Cole Seabrook, Financial Advisor
O’Farrell Wealth & Estate Planning | Assante Capital Management Ltd.
Over the past few years there has been mixed feelings regarding RRSPs with some individuals believing RRSPs are not the great retirement savings tool they claim to be.
Registered retirement savings plans (RRSPs) are vehicles that many people in Canada use to finance their retirement. Contributions that you make throughout your working career are income deductions on your taxes. Have you ever heard people around you saying, “it’s RRSP Season” or “it’s time to contribute to my RRSP”? Many people do not know that you can contribute to your plan until March 1st in the current year to reduce taxes owing for the previous year. This leads to a lower tax bill for the investor. Any investments or transactions made inside your RRSP are not subject to tax, however when you take money out of your account it is taxed as income. In simple terms, you can look at RRSPs as an excellent tax deferral tool.

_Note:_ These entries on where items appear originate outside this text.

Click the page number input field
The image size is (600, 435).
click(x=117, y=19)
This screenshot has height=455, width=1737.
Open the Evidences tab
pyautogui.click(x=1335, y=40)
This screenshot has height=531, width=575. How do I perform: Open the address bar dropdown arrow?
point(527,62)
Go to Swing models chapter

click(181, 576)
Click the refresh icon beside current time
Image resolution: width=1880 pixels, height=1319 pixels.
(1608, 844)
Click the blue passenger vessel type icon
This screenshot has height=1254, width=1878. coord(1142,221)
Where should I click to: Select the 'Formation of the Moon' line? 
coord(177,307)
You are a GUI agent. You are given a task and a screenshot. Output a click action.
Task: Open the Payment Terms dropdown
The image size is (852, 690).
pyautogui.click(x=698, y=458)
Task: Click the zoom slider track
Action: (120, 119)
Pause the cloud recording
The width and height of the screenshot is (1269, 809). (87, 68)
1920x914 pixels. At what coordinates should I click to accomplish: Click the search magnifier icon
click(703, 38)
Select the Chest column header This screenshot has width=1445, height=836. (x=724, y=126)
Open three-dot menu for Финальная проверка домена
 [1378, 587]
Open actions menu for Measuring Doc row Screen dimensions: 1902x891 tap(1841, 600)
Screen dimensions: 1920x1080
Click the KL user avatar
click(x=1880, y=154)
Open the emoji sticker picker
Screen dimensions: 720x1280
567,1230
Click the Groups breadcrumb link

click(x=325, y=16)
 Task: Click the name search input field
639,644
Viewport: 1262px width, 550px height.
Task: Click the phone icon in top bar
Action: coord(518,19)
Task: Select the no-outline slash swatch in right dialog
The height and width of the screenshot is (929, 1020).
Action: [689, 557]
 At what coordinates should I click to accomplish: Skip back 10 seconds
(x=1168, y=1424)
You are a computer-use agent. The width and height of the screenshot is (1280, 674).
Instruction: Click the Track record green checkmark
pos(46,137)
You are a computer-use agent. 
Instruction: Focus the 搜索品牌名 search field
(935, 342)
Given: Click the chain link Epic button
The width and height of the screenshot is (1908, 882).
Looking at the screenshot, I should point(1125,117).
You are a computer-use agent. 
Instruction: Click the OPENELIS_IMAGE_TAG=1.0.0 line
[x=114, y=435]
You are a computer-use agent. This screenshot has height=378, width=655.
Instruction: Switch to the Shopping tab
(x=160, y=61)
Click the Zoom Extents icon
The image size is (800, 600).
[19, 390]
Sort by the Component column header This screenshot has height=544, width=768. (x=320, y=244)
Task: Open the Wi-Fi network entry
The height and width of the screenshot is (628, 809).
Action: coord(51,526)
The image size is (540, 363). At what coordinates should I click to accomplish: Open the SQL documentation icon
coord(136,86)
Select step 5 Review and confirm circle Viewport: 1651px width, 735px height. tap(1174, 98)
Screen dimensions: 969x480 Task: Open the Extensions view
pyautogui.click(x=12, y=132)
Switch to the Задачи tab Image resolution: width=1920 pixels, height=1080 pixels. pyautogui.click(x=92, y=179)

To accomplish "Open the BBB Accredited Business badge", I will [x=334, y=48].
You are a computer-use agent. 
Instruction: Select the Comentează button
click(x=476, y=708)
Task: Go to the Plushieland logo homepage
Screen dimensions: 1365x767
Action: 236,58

At the age of 71 you must convert your RRSP into a registered retirement income fund (RRIF). It is at this point that people must start taking money out of their RRIF in minimum withdrawals, mandated by the government. Unfortunately, some people are reporting that they are being taxed at roughly 50 per cent when they withdraw their money, causing them to feel like the RRSP they had been paying into their entire career is a tax trap, rather than a valuable tool to support retirement.
While this situation is unfortunate, it is the exception not the rule. Recent studies have shown that RRSPs are no worse than any other savings options if your tax rate in retirement is the same as it was when you were paying into the RRSP. For most people, their tax rate decreases in retirement, so they end up paying less tax on their RRIF withdrawals than they would if they had used a different tool to save, which wouldn’t have had the same tax deferral benefit as an RRSP.
Regret over using an RRSP normally comes when they see a portion of their savings going to taxes when withdrawn, however, it is important to remember the tax breaks you received when you were paying into your RRSP. Many people are choosing to use tax free savings accounts (TFSAs) as they see it as a better way to save for retirement. While withdrawals from a TFSA are not taxed as income, contributions are not tax deductible. Furthermore, TFSA contributions may not be enough to build retirement savings as the limit you can contribute per year is $6,000. TFSAs can, however, supplement retirement income without any tax implications upon withdrawal.
Although every individual has a unique financial situation, with the proper planning, RRSPs are a great savings tool that can reduce current taxes owing and add financial stability to long-term financial plans.